I am finally taking the time to post a new blog and all the ideas that went through my head that past few days now seem of little interest. I guess I will write about giving birth to my second child.

I would not call myself a runner if by some chance a person asked. I say that because runners are very strange people. They are all tall and thin and have predisposition towards being overachievers in all areas of life. These are sick people who take great joy in putting themselves through pain and for what? They are like the father in Calvin and Hobbes who sees vacations in the rain as character building and the breakfast food of choice naturally being oatmeal. This is my father as well. But I digress. As I said I do not think of myself as a runner but after a series of events I found myself running a marathon last fall in Milwaukee.

This was quite the feat for me but I must admit finishing it did not provide the sort of exhilaration that I was hoping for. Somehow I had pictures in my mind of crossing the finish line and getting the greatest adrenaline rush I have ever had. Sadly this did not happen. It was more like having a baby. Okay okay settle down ladies, you are right I have no idea what that is like and I never will. All I know is that it was a good feeling but that there was a lot of pain and that part was no fun. Then there was an emotional low afterwards as I tried to figure out what dedicate myself to next. Back in the fall I swore that I would never do it again.

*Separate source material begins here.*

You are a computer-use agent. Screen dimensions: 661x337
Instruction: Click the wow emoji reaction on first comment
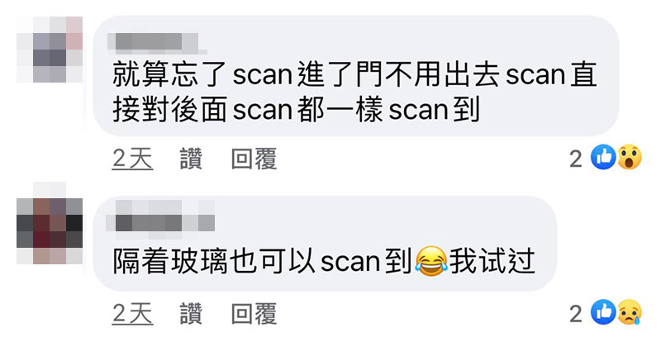[630, 157]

Then thanks to a friend who said she wanted to run a marathon I decided to go for it again. Stupid Jon. But then she backed out about four weeks into the training but since dues had been paid there was no reason to back out now. So last week I finished my second marathon and I must say I think it was like having a second kid. This one popped out with much less pain. (note to self, I think I just hurt my chances at dating again with that last sentence) I felt better within a couple of days and the idea of yet one more does not sound all that bad. Now if only I could grow a bit and get real skinny I too could be a runner.